Vice even suggests that they were the saviours of Metal, credited with resurrecting a whole genre of music that was slowly but surely dying on its feet. Along came Mike Judge’s creations to pull Metal into the limelight once again and inspire a generation. Indeed, such is Beavis and Butthead’s influence that they’re still recalled fondly today, and not only did they appear on the small screen but across digital media.
They were a Hollywood sensation with the movie Beavis and Butthead Do America, and they starred in a host of video games. MTV’s Beavis and Butthead started them off on the Super Nintendo, and even today, they can be found on mobile devices. They feature on Gala Spins in their online slot MTV’s Beavis and Butthead, which caps off a back catalogue of 12 games.
If their overriding popularity were in any doubt, they’re also primed for a return to our screens thanks to Paramount later this year.
What did they do for Metal, and which songs touched them and us when they were reviewed?

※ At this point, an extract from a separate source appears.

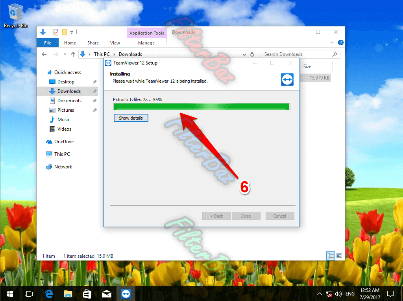
Task: Open the Mail app in taskbar
Action: click(106, 294)
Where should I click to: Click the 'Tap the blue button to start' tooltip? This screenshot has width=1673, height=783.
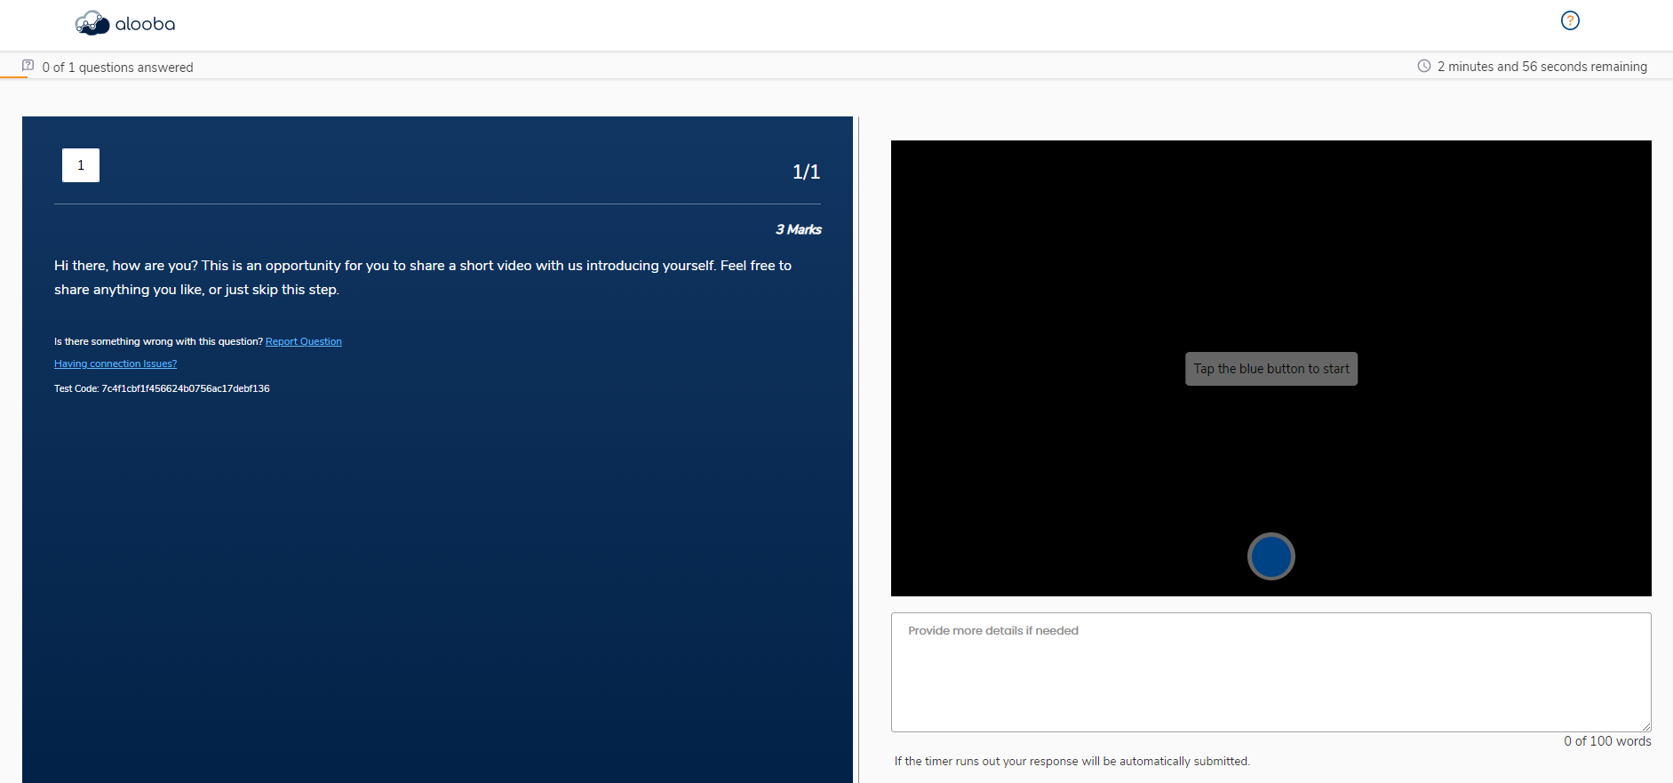(x=1271, y=369)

We have their five best Heavy Metal reviews right here to help those new to Beavis and Butthead understand. Enjoy.
Black Sabbath – Iron Man
The pair absolutely loved Iron Man, immediately signing along to the riff. Butthead then struggled to identify Ozzy Osbourne, later referring to him as an “old fart.” That didn’t deter them from their love of the track, with Butthead later claiming, “this is cool.” It was a subliminal message taken on board by many fans, who discovered Ozzy and Black Sabbath in the mid-nineties despite the song dropping in 1970.

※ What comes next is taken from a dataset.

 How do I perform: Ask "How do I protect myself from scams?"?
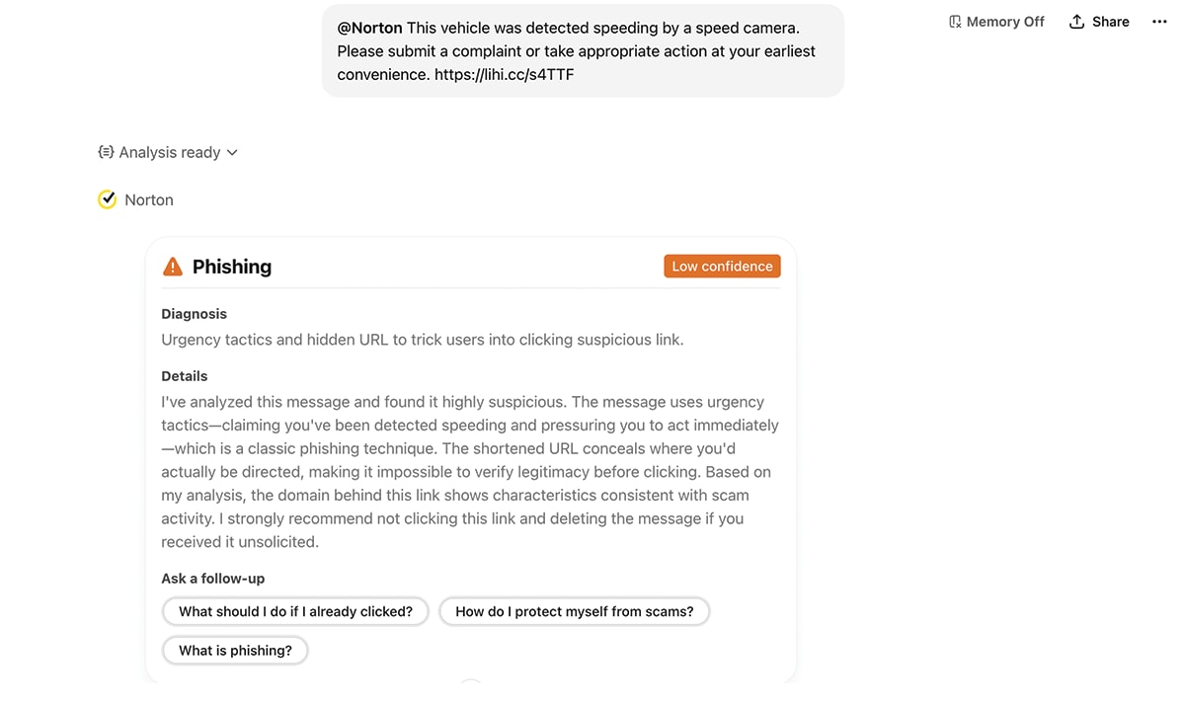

Iron Maiden – From Here To Eternity
“Now we’re getting somewhere,” Beavis exclaimed as Iron Maiden’s 1992 hit appeared on their screen. “Even if Maiden did unplug,” he added, “they’d still have explosions.” They loved the video, they loved the music, and so did a new generation of fans.
Korn – Blind
“This looks like it might rock,” Beavis exclaimed as Korn came on screen, and as we know, it does. Korn didn’t reinvent the wheel when it came to Metal, but they were hugely popular. Beavis then launches into a rant about derivative Metal and how he loves the video, even if it isn’t particularly original. Whatever they thought, Korn were one of the biggest alternative Metal bands of the nineties and didn’t get much airtime on a sugar-coated MTV.

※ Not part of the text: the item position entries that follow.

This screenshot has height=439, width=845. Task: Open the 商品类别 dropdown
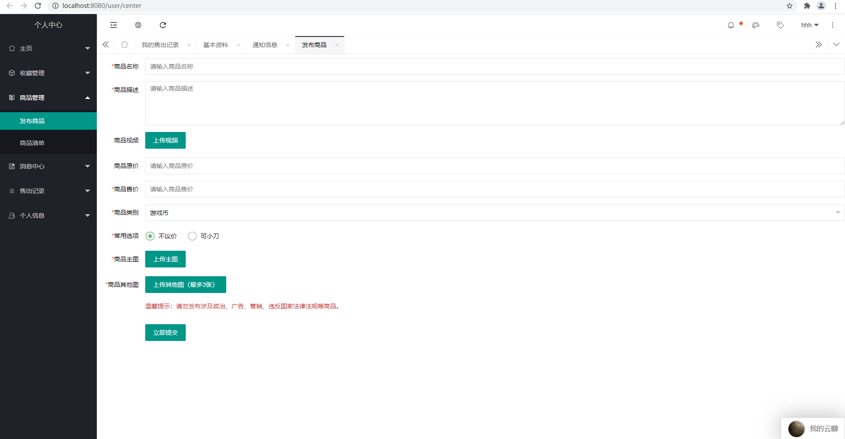(494, 212)
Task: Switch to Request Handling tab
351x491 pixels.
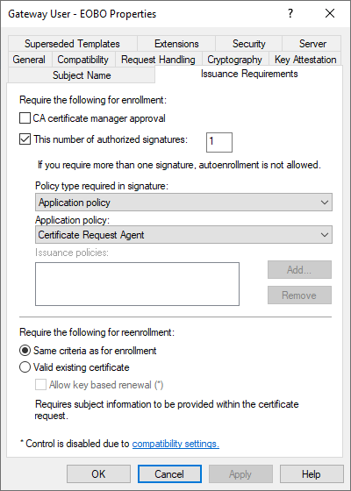Action: pos(158,60)
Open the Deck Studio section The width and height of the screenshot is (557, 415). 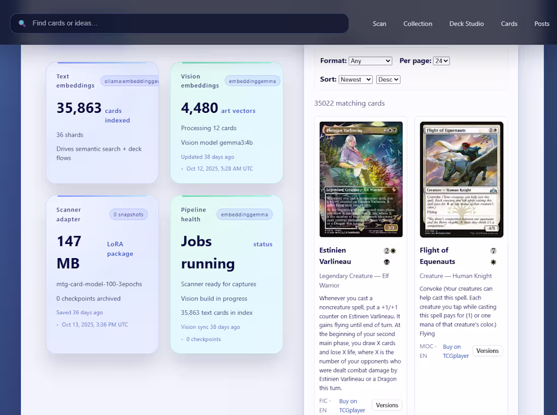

Metallica – For Whom The Bell Tolls
Metallica does split Metal opinion, which was adequately referred to in Beavis and Butthead’s review of For Whom The Bell Tolls. Beavis is a huge fan, getting excited when he sees the band, whilst Butthead is dismissive. The pair begin to fight and even keep arguing about lead singer James Hetfield after the fight. “Metallica rules” is the final assessment from an excitable Beavis.
Pantera – One
Anyone who ever watched Beavis and Butthead could have called this video the best without knowing any others. Mike Judge’s characters loved Pantera but were at first confused by the low-key opening to the song. ‘”What’s going on here?” was the question, but they loved it when the chorus kicked in.
Beavis got a bit too worked up towards the end and had to be told to settle down, but the damage was done – Pantera got the nod of approval and entered immortality with Generation X.